The three main myths concerning the FTX hack are dispelled by crypto sleuth

https://thecryptostar.co/?p=18756

ZachXBT, a blockchain investigator, has presented proof disproving previous rumors regarding the identity of the FTX hacker and their alleged memecoin behavior.

On-chain investigator ZachXBT addressed a “lot of disinformation” regarding the incident and the potential offenders on Twitter by outlining what he believes to be the three most widespread misconceptions about the FTX breach.

The self-described “on-chain sleuth” dispelled rumors that Bahamian officials were behind the FTX attack, that exchanges knew the hacker’s real name, and that the culprit is trading memecoins in a lengthy message on Twitter on November 20.

On November 11, the same day that FTX declared bankruptcy, the crypto community started to raise red flags about suspicious activity on FTX-related wallets, with more than $650 million moving out of the wallet.

Despite the fact that no one has been officially blamed, some speculated that the Securities Commission of the Bahamas (SCB), which issued a statement on November 17 claiming to have ordered the transfer of all FTX’s digital assets to a digital wallet it owned at the time, was responsible for the alleged “hack.”

Because it “began selling tokens for ETH, DAI, and BNB and using a number of bridges so crypto couldn’t be frozen on 11/12,” according to ZachXBT, the “0x59” wallet address linked to the hacker was a blackhat address and not connected to either the FTX team or the SCB.

He continued, “The behavior of 0x59 was significantly different from the other addresses who withdrew from FTX and sent to a multisig on chains like Eth or Tron. 0x59 was dumping tokens and bridging occasionally.

Additionally, Zach notes that the blackhat wallet communicated with 0x24, a wallet that he claims “has highly [suspect] behavior on-chain using dubious services.”

“This action totally contradicts what was reported about the Debtors putting assets to cold storage or the Bahamian government sending assets to Fireblocks,” the author writes.

The wallet address that sold Ether for $1,127 for renBTC and then used RenBridge, according to ZachXBT, was his last piece of information.

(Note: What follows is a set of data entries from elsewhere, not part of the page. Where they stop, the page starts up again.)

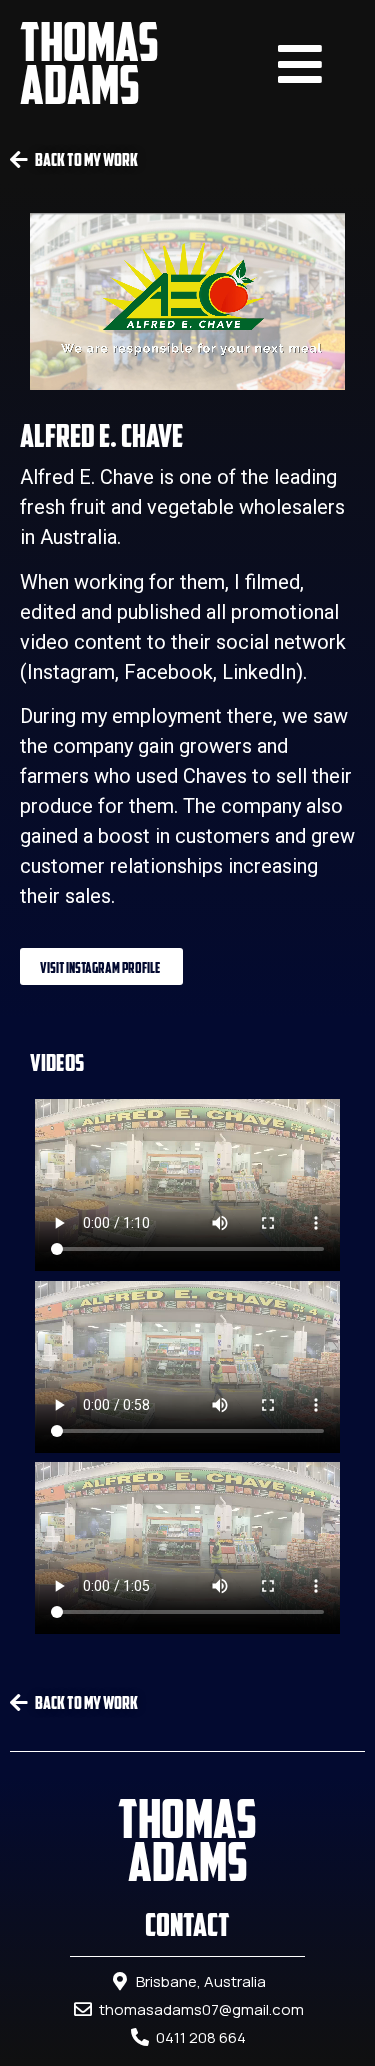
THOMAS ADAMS (89, 63)
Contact (187, 1924)
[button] (101, 966)
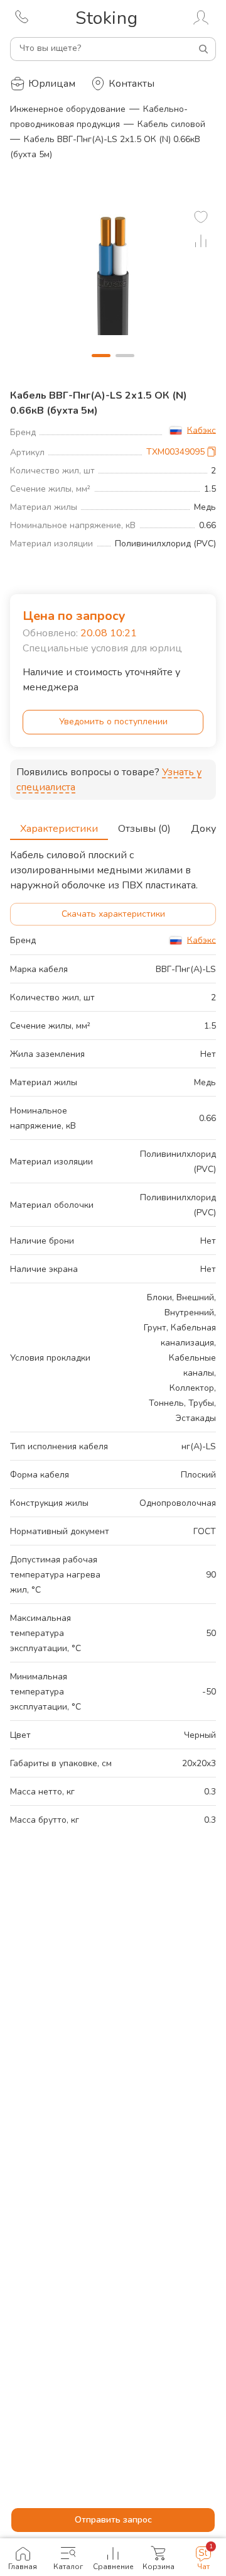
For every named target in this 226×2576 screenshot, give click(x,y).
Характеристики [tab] (59, 829)
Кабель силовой (171, 124)
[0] (201, 217)
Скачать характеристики (113, 914)
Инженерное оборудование (68, 109)
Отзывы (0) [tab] (144, 829)
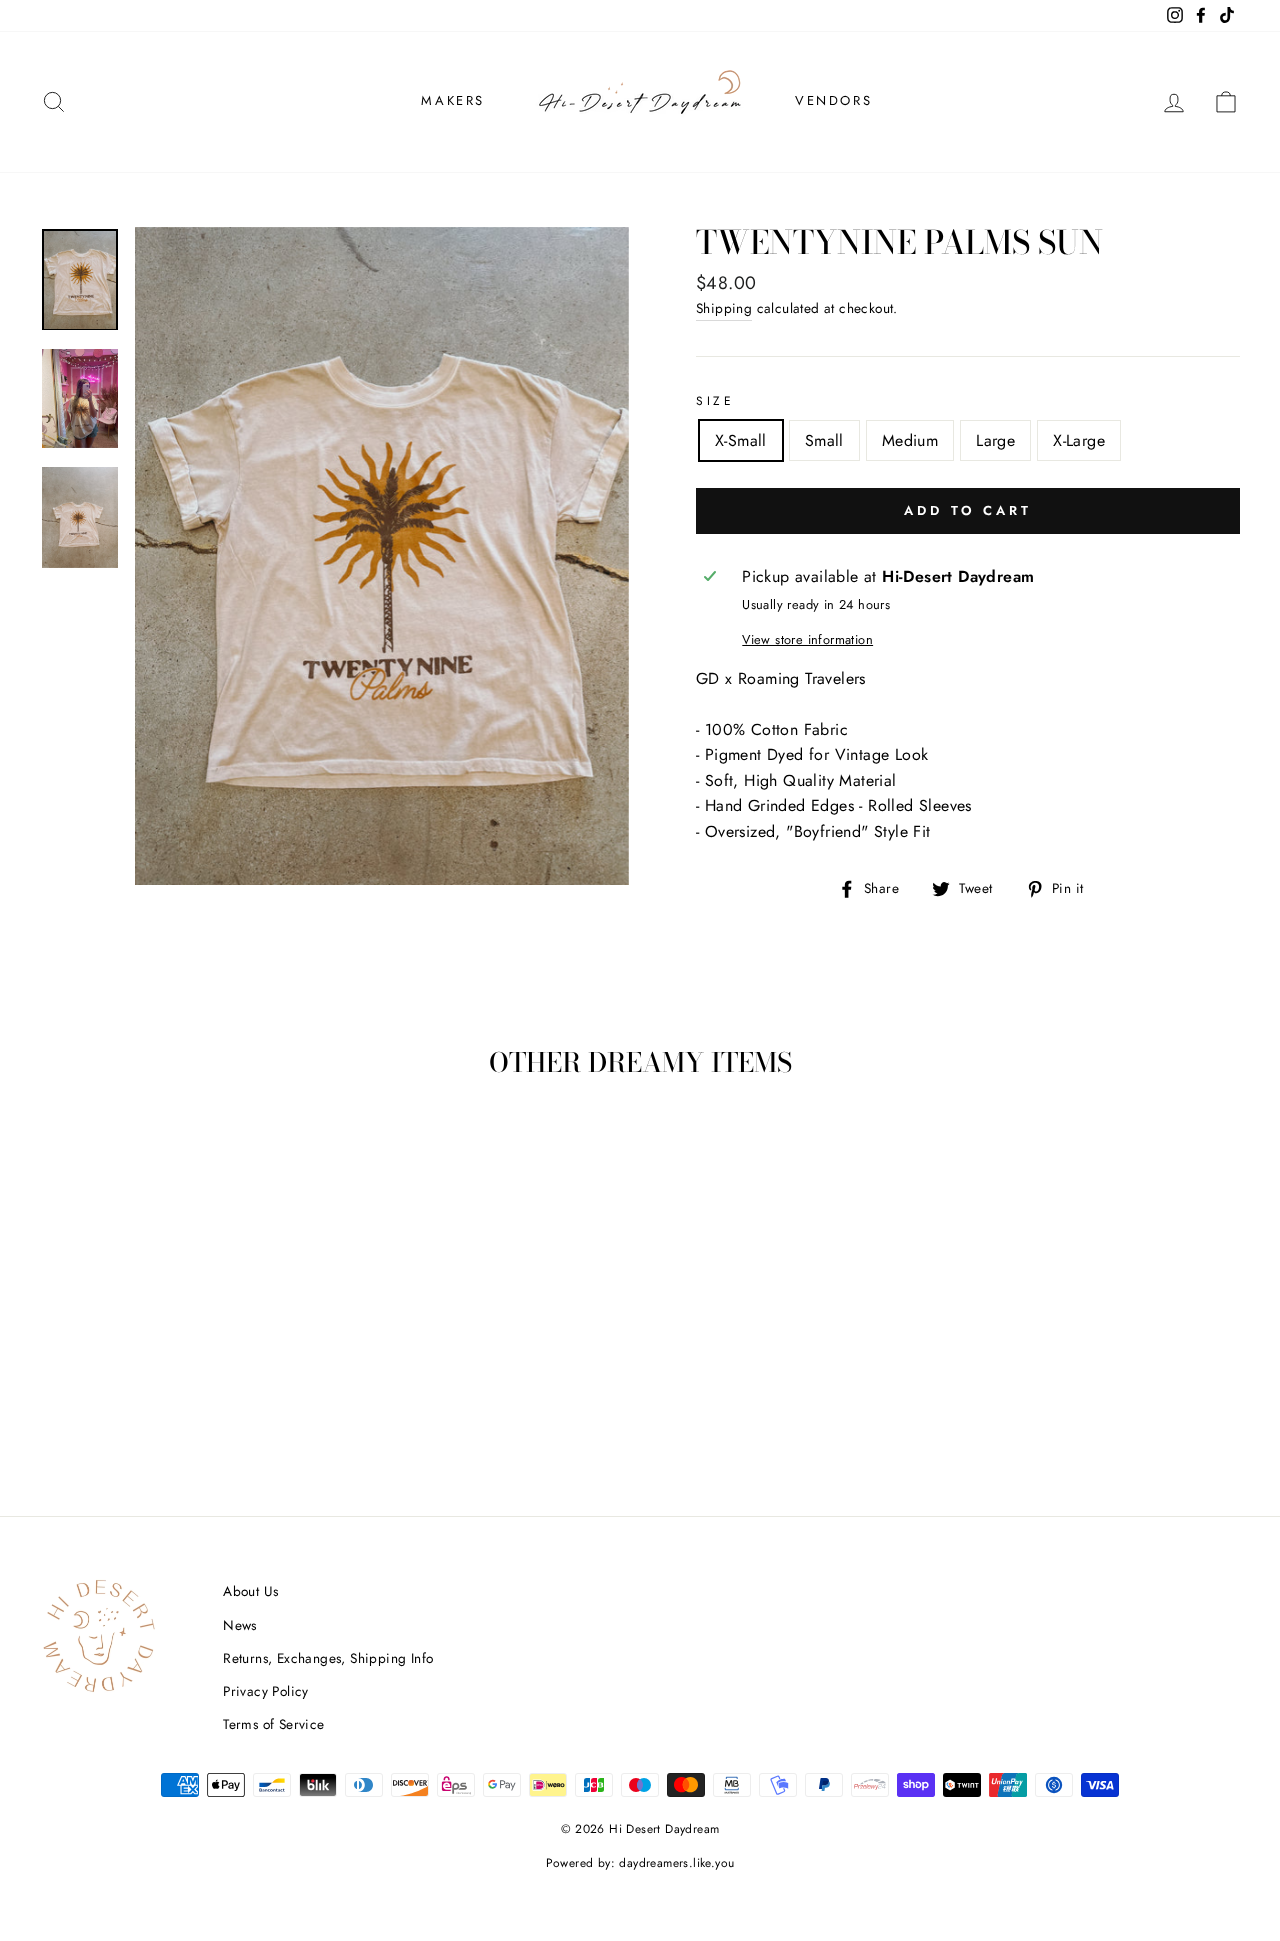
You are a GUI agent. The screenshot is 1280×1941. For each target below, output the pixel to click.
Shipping (724, 308)
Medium (910, 440)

He believes that this transaction will most likely result in money being sent to “a mixer at some point in the future.”

In an article published on Nov. 20, the blockchain analytics company Chainalysis reached a similar result, stating that:

“It is untrue that the money taken from FTX was really sent to the Bahamas Securities Commission. While other payments were sent to the regulators, some were stolen.

In response to the latest fund transfers, FTX posted a notice to exchanges informing them that “certain funds transferred from FTX Global and connected creditors without authorisation on 11/11/22 are being transferred to them through intermediary wallets.”

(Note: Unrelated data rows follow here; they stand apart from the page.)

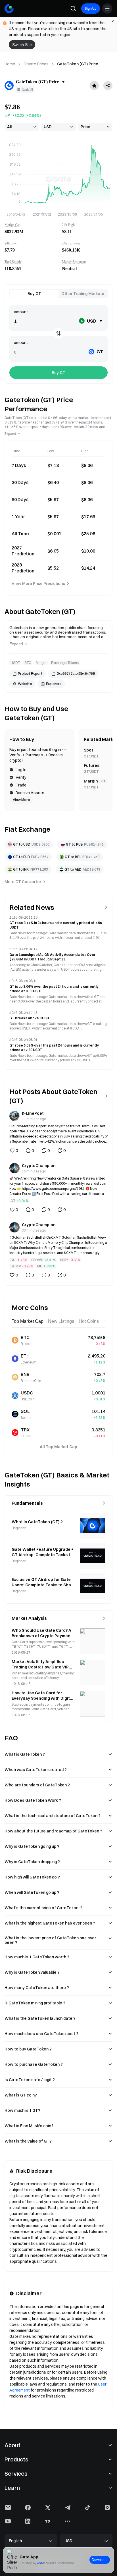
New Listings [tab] (61, 1321)
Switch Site (22, 44)
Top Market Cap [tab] (27, 1321)
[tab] (34, 294)
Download (100, 2560)
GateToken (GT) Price (77, 64)
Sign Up (91, 8)
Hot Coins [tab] (89, 1321)
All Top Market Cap (58, 1446)
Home (10, 64)
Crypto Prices (36, 64)
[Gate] (9, 8)
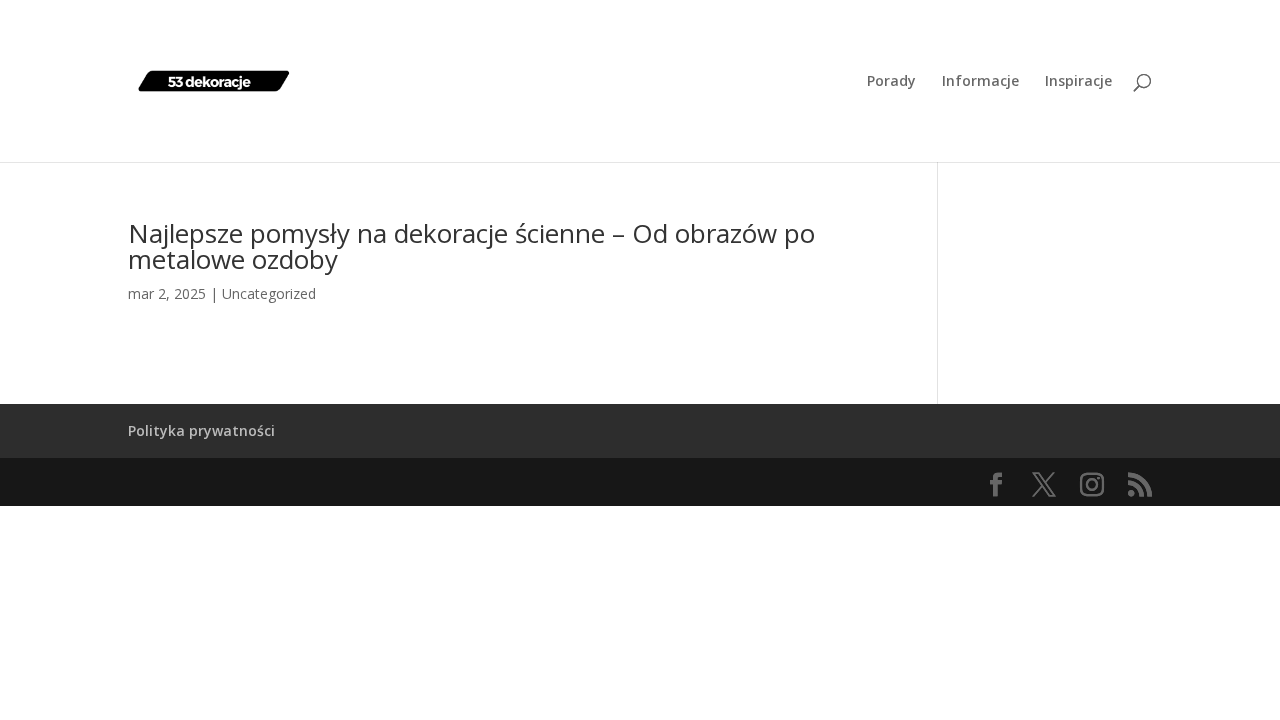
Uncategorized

The risk for misrepresentation surrounding the assertion that the hacker’s identity had been revealed by “Kraken or other exchanges” was also brought up by ZachXBT.

Since Kraken’s top security officer stated in a post on November 12 that “We know the identity of the user,” the myth has been spreading.

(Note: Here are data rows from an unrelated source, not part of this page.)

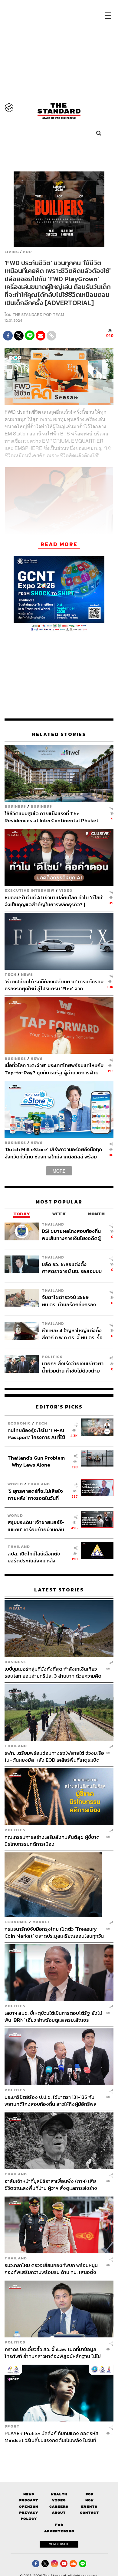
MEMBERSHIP (59, 2544)
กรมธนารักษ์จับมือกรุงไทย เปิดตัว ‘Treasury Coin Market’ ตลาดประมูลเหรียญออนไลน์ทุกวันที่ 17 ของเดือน (54, 1932)
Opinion (28, 2506)
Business (15, 806)
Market (41, 1922)
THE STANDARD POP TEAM (38, 314)
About (59, 2512)
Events (89, 2506)
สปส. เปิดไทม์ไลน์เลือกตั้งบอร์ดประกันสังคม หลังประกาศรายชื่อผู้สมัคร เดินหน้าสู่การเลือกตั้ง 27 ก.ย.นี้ (36, 1557)
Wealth (59, 2494)
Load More (59, 2454)
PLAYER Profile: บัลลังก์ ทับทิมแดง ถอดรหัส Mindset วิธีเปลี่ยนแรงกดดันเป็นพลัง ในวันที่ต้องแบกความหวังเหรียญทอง (52, 2437)
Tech (10, 974)
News (27, 974)
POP (27, 252)
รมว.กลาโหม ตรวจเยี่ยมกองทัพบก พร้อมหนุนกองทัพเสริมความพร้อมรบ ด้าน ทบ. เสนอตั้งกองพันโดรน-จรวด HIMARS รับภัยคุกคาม (51, 2268)
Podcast (28, 2500)
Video (66, 890)
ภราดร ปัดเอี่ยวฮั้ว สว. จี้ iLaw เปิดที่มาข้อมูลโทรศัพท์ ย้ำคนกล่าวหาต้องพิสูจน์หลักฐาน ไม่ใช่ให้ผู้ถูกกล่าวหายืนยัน (53, 2352)
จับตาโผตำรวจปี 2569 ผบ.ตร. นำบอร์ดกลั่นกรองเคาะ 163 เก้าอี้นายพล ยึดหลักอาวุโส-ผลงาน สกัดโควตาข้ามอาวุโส (72, 1301)
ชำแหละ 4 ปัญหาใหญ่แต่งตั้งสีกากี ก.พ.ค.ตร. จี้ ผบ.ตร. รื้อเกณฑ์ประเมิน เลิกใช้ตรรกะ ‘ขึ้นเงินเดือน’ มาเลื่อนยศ (72, 1334)
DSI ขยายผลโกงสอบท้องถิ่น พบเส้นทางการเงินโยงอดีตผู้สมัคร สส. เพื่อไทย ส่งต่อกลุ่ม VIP (72, 1234)
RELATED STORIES (59, 734)
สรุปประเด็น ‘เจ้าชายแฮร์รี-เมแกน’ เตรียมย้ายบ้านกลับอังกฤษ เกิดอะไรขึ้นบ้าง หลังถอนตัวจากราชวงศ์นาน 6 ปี (36, 1525)
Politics (52, 1357)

According to Zach, the FTX group was probably merely utilizing Kraken to secure funds to a multi-signature wallet on Tron because the FTX hot wallet was running out of gas for transactions. Zach says:

Ryne Miller (FTX GC) has previously said that the withdrawals to these multisigs were consistent with that. This happened several hours after the first 0x59 withdrawals.

Related: Thief transfers thousands of ETH into Bitcoin, moving FTX funds.

ZachXBT addressed the FTX hacker swapping memecoins rumor, which was first brought forward by blockchain analytics company CertiK, as his final point.

Instead, the blockchain investigator contends that the transfers were “spoofed” on the Ethereum network, citing a blog post from Harith Kamarul of the Etherscan community from March that described how transactions can be faked.